Léandre Sahiri écrit simplement et comme ses maîtres en la matière, La Fontaine, Esope, Amon d’Aby, Bernard Dadié, Birago Diop et autres. Il s’inspire des faits et des expériences de tous les jours, avec ceux qui les vivent ou qui les racontent. Mais, cela ne l’empêche pas de s’élever parfois jusqu’au sublime, ainsi qu’on peut le constater dans la poétique de “Krasso ou l’exil à contrecœur”.

Dans les histoires qui nous sont proposées, entrent en scène, la plupart du temps, des animaux de la forêt et de la savane, ainsi que les animaux domestiques, comme dans les contes de chez nous racontés jadis au clair de lune, au cours des veillées villageoises, comme dans les Fables de La Fontaine et comme dans les récits de toutes les communautés qui connaissent la pratique du conte.

Ces animaux qui incarnent, sous des formes symboliques, les divers aspects de la condition humaine, il y en a de très gros et de très puissants, tels l’éléphant et le lion ; il y en a de moins gros et de moins puissants, tels le cynocéphale et le chien.
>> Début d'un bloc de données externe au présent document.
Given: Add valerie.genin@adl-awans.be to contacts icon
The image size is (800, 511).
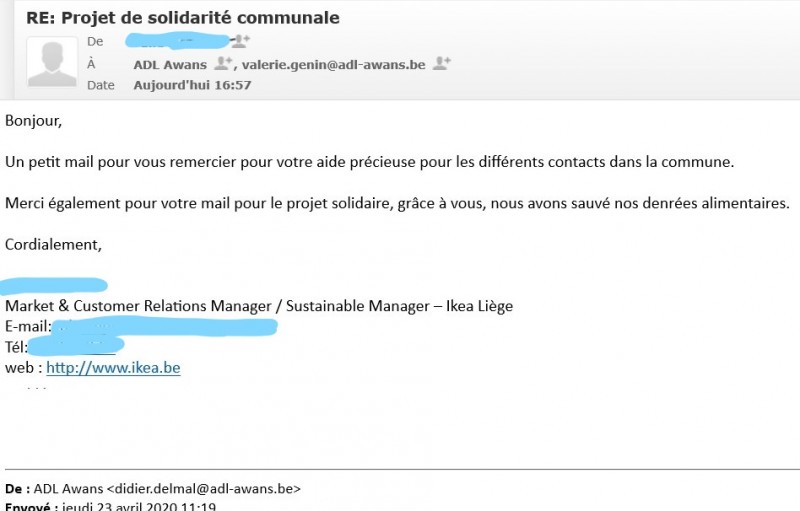Looking at the screenshot, I should [x=441, y=63].
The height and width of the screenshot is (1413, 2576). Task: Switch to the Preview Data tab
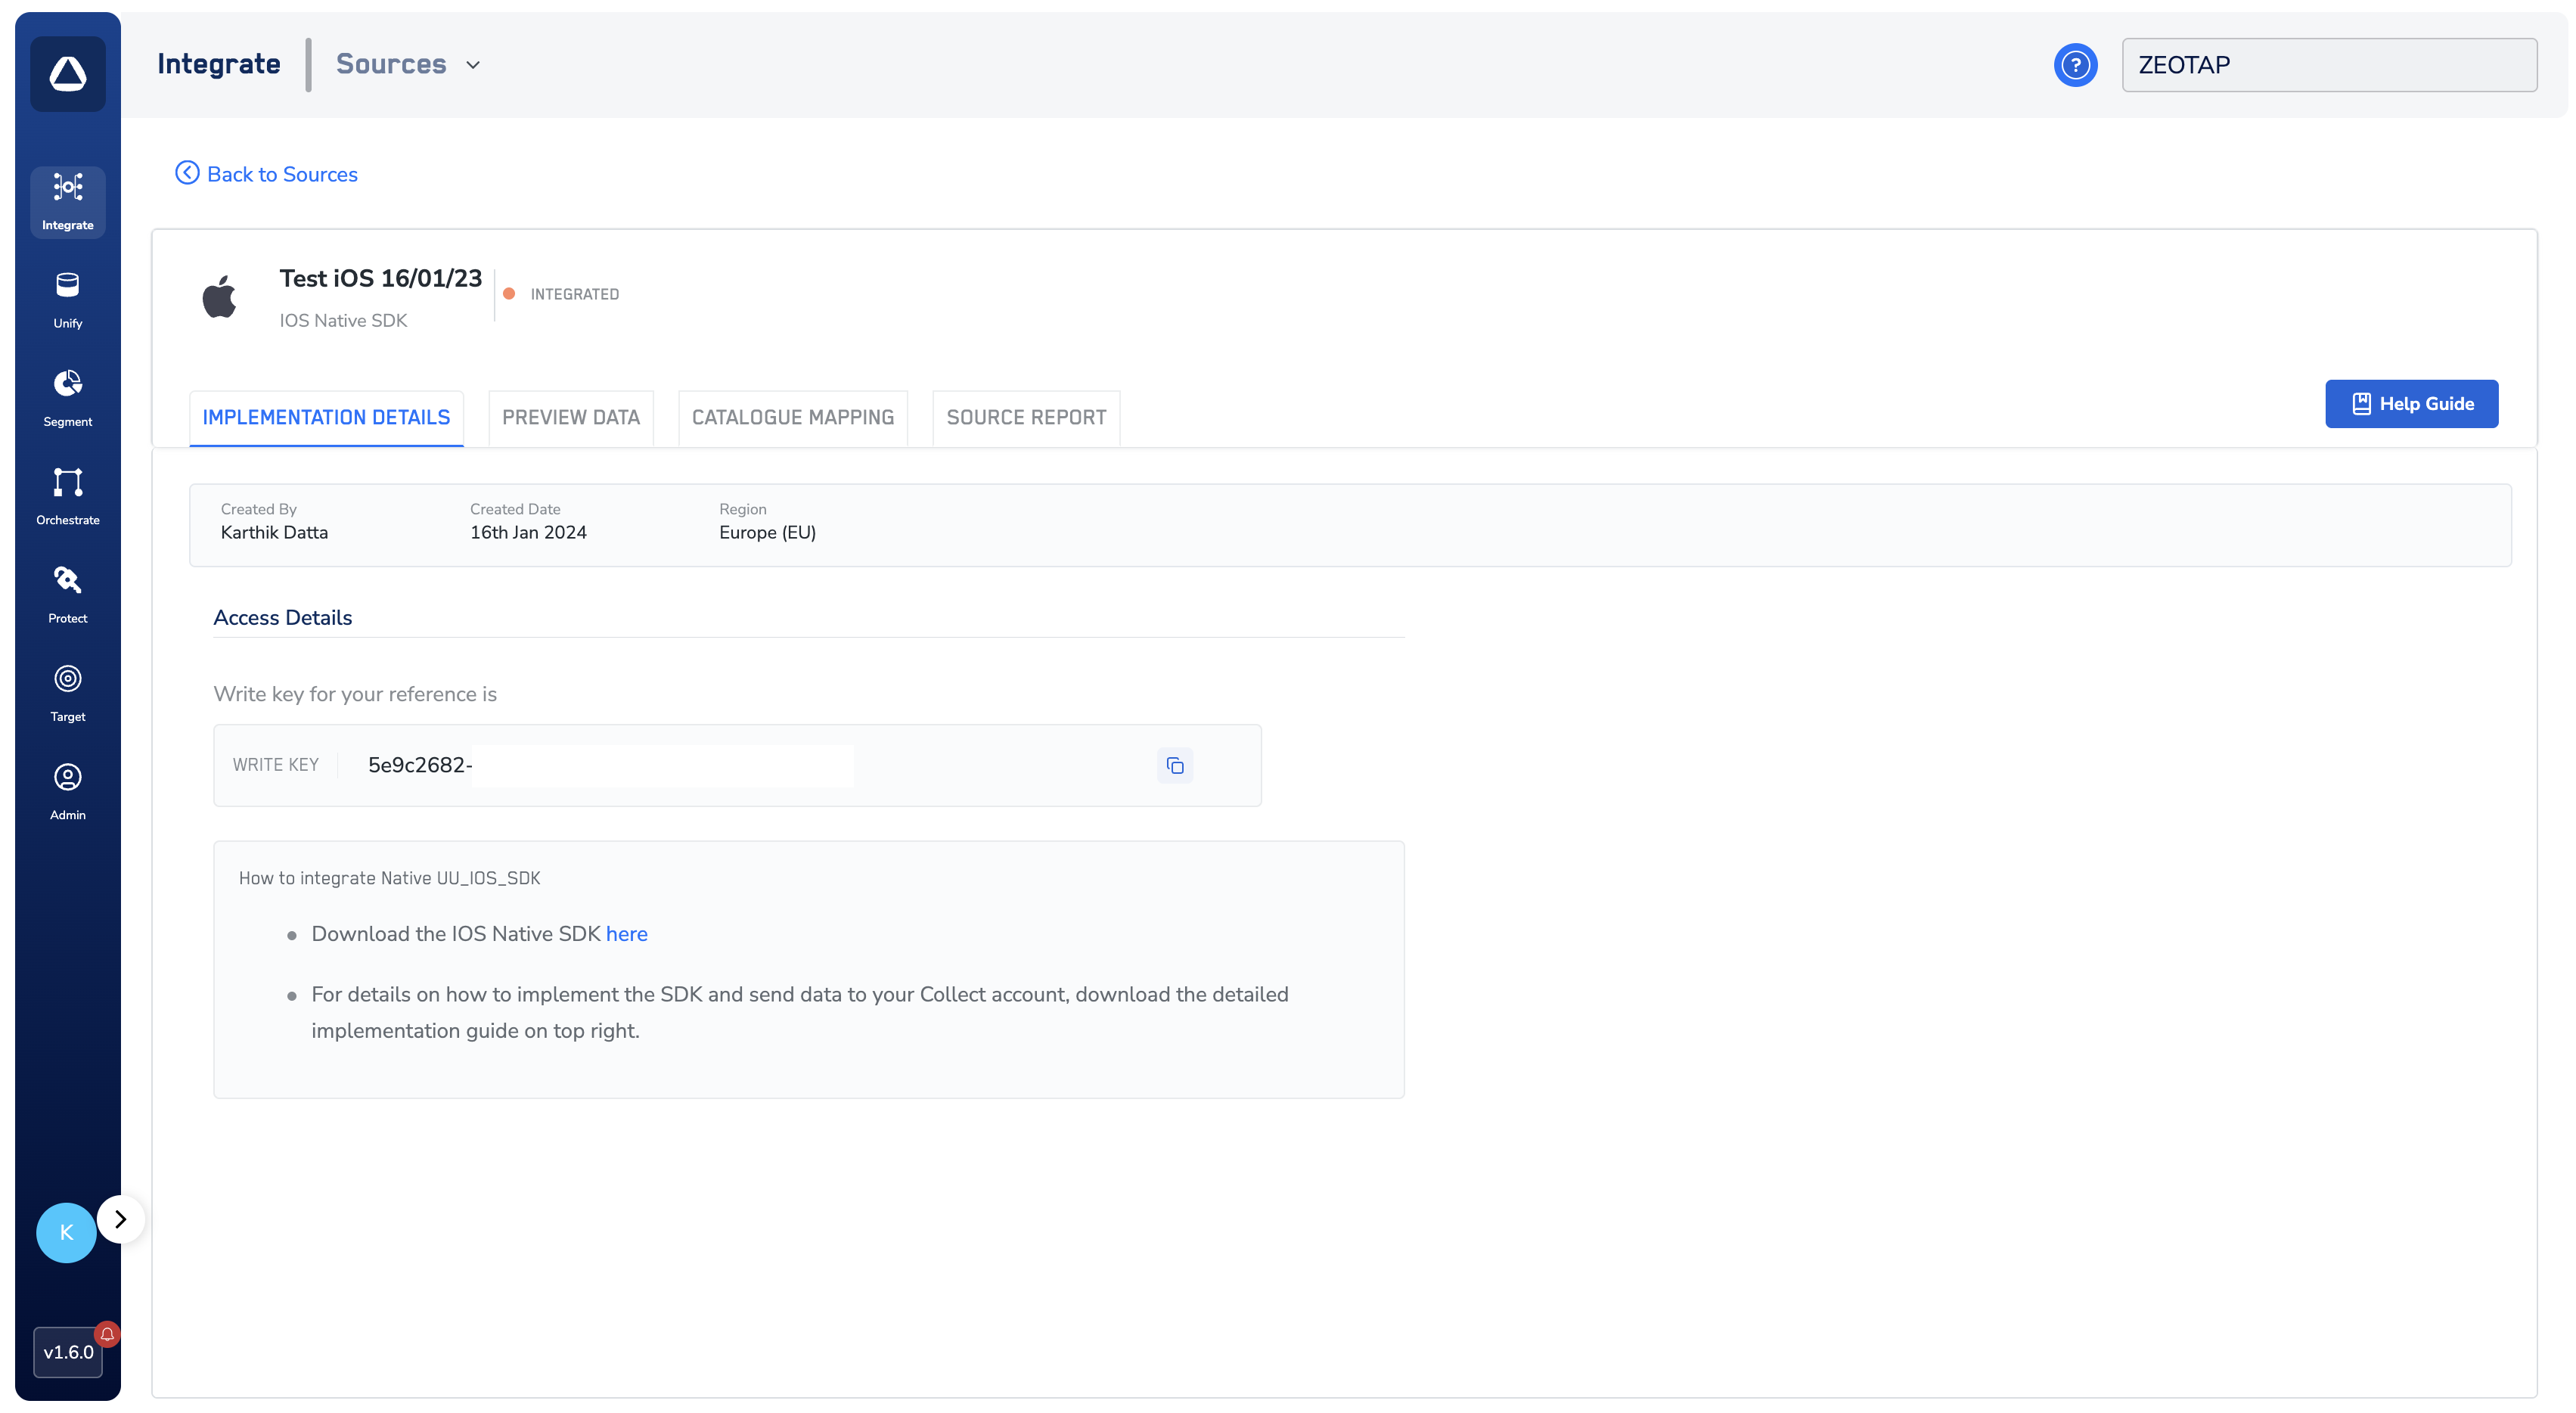pos(570,417)
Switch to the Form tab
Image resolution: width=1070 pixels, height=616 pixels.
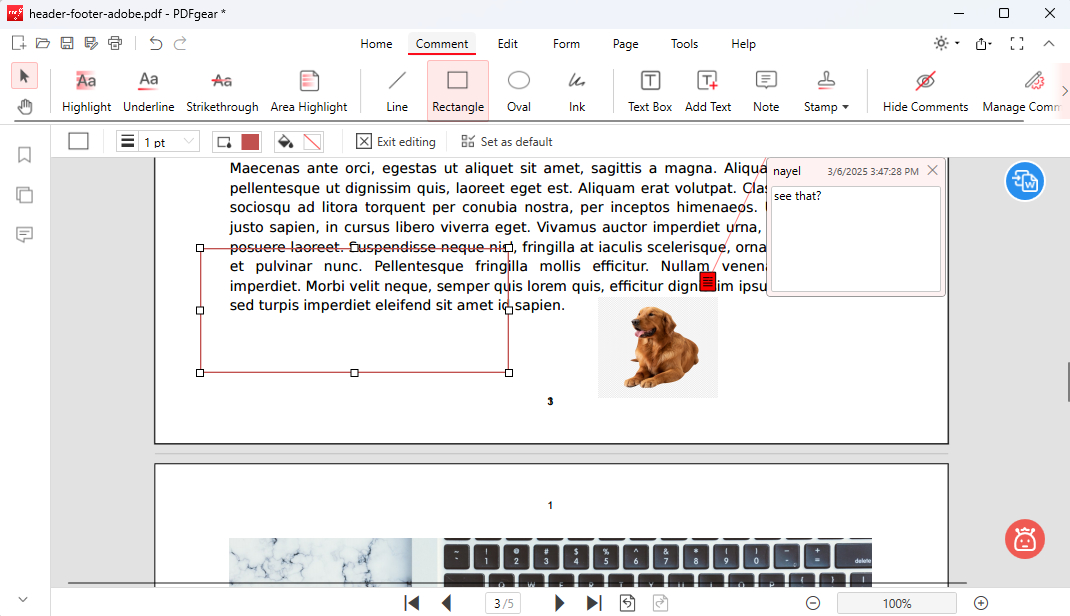click(566, 43)
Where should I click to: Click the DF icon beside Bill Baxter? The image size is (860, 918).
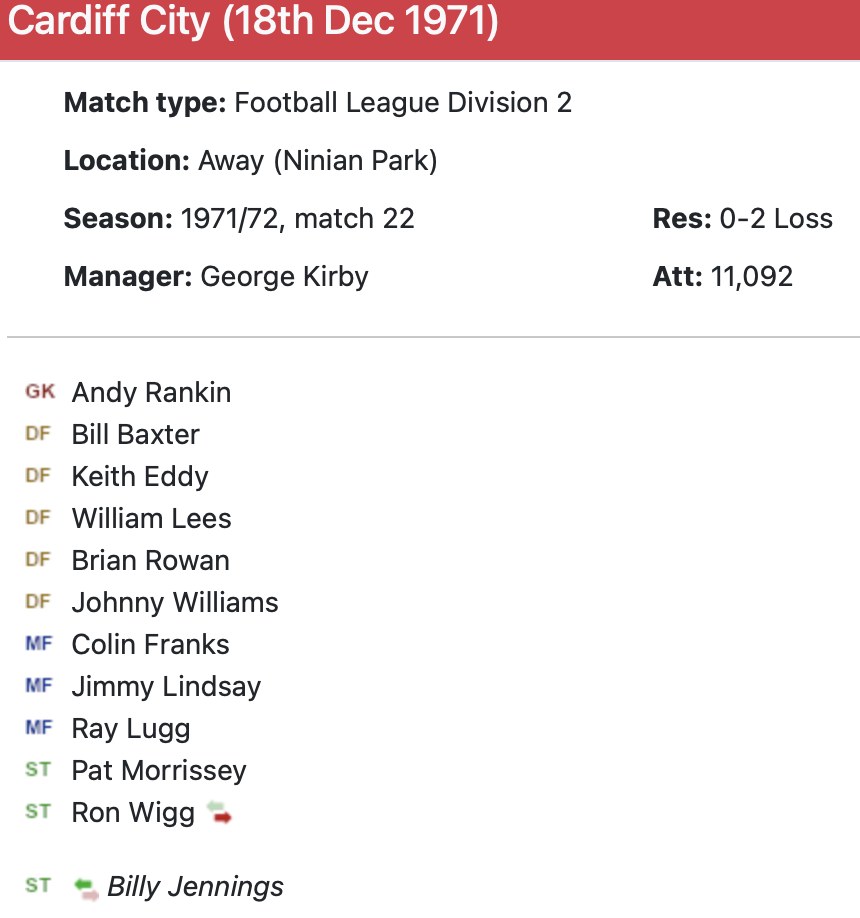tap(38, 434)
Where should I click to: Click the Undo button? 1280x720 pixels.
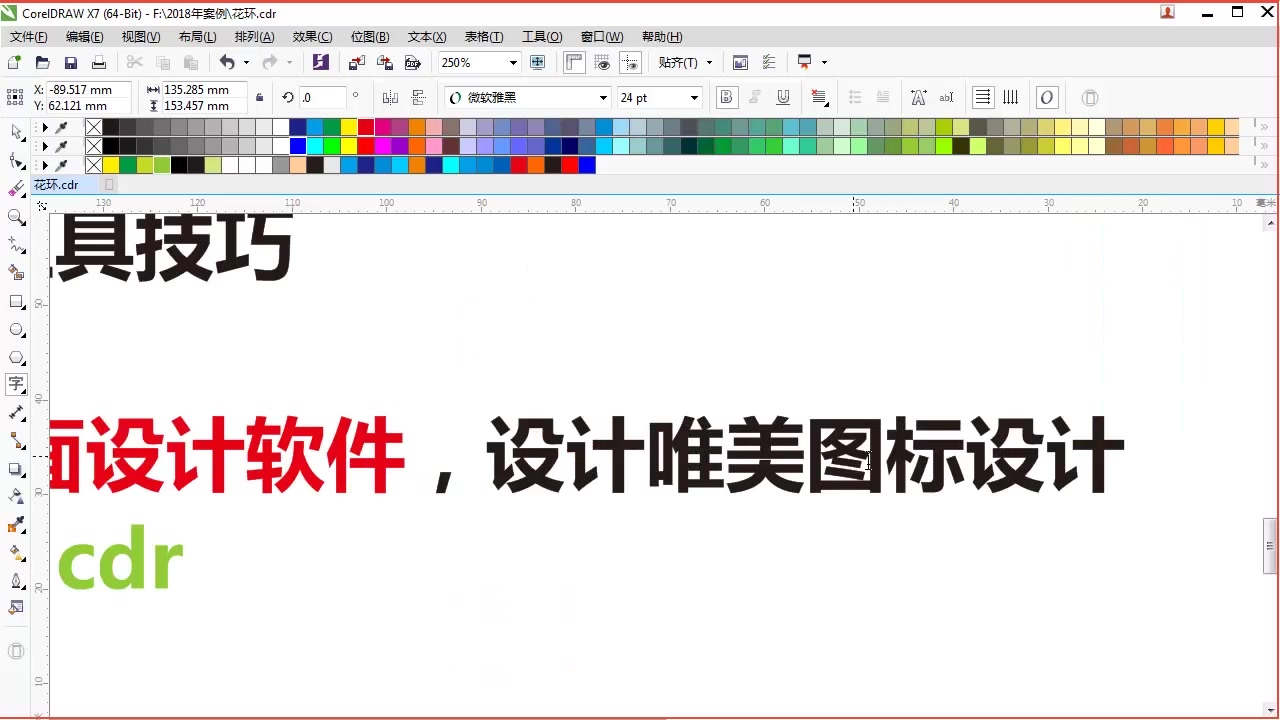pyautogui.click(x=227, y=62)
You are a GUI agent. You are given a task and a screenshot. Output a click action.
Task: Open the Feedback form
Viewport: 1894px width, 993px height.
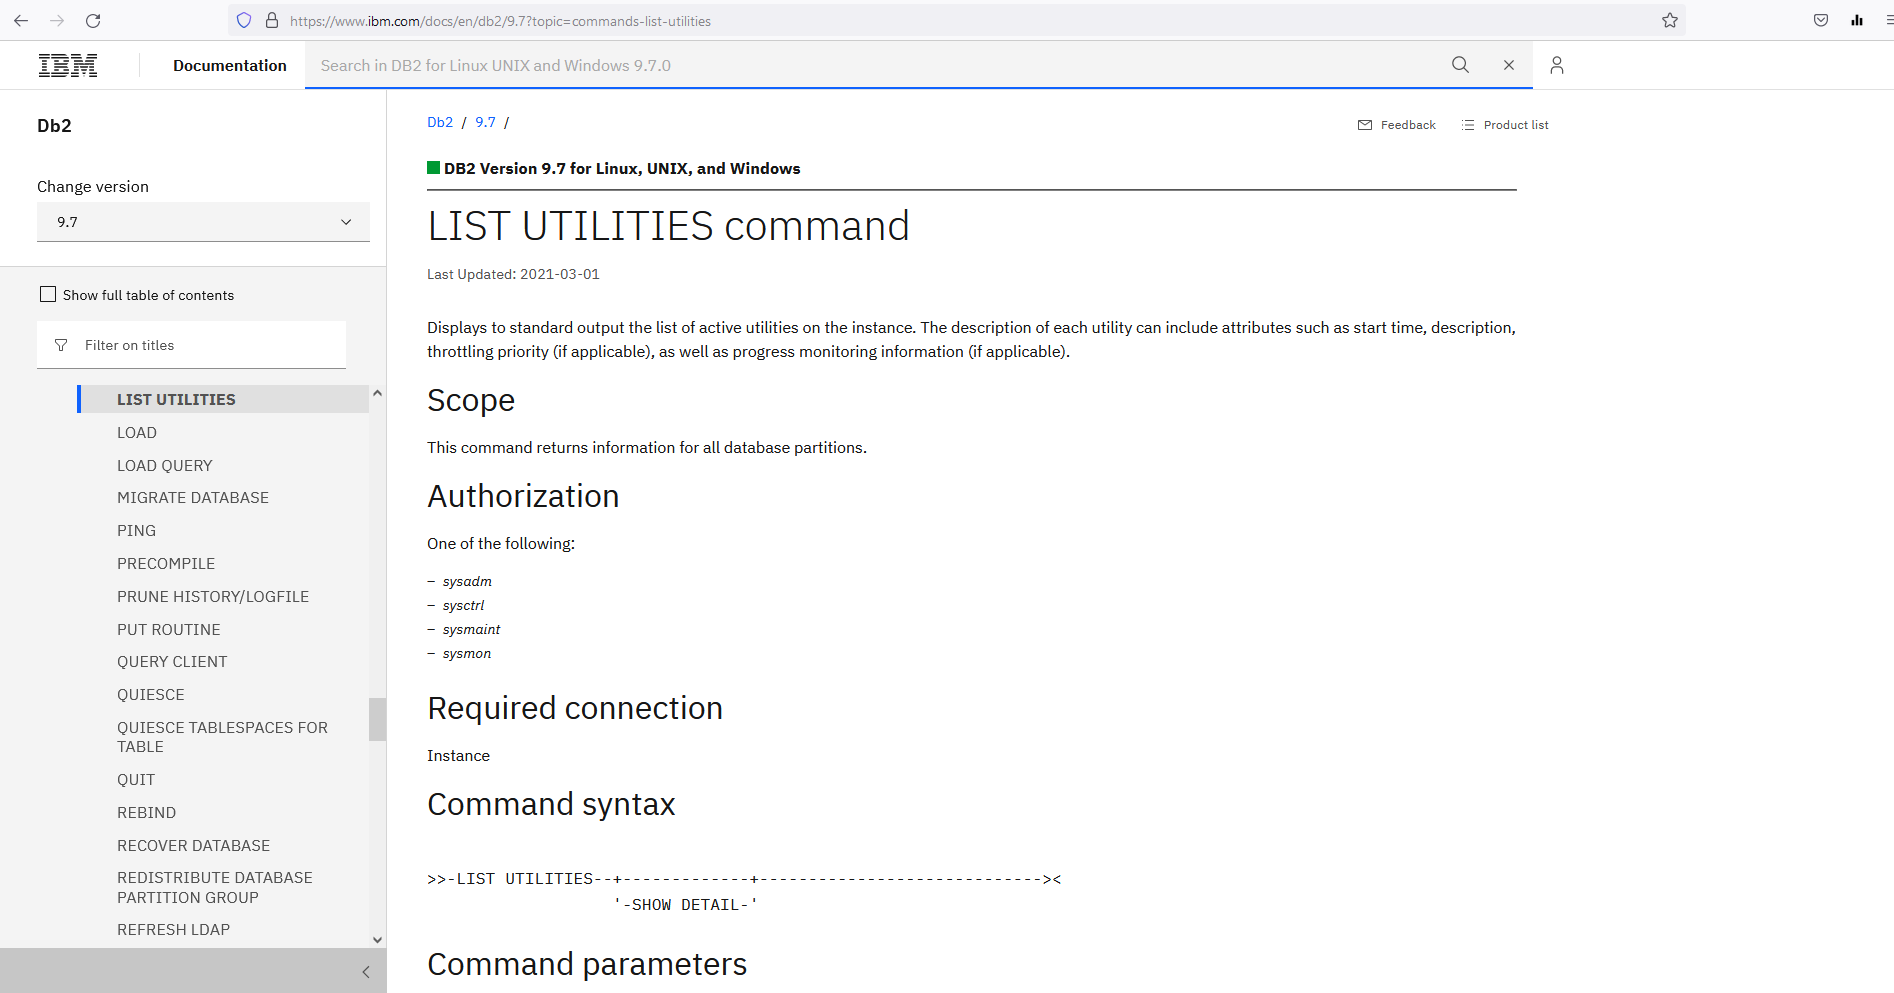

Il y en a de tout petits, telles la souris et la fourmi, etc. Certes, cette variété dans le choix de ces personnages traduit la variété et la diversité des aspects de l’humanité. Et, en ces choix, se manifeste la volonté de l’auteur de toucher à l’universel.

Voici, tel qu’il nous a paru, le recueil de “contes d’actualité” que, après “La victoire par la voie des urnes”, nous propose à lire Léandre Sahiri.

Un livre divertissant, passionnant, intéressant qu’on se plaît à lire.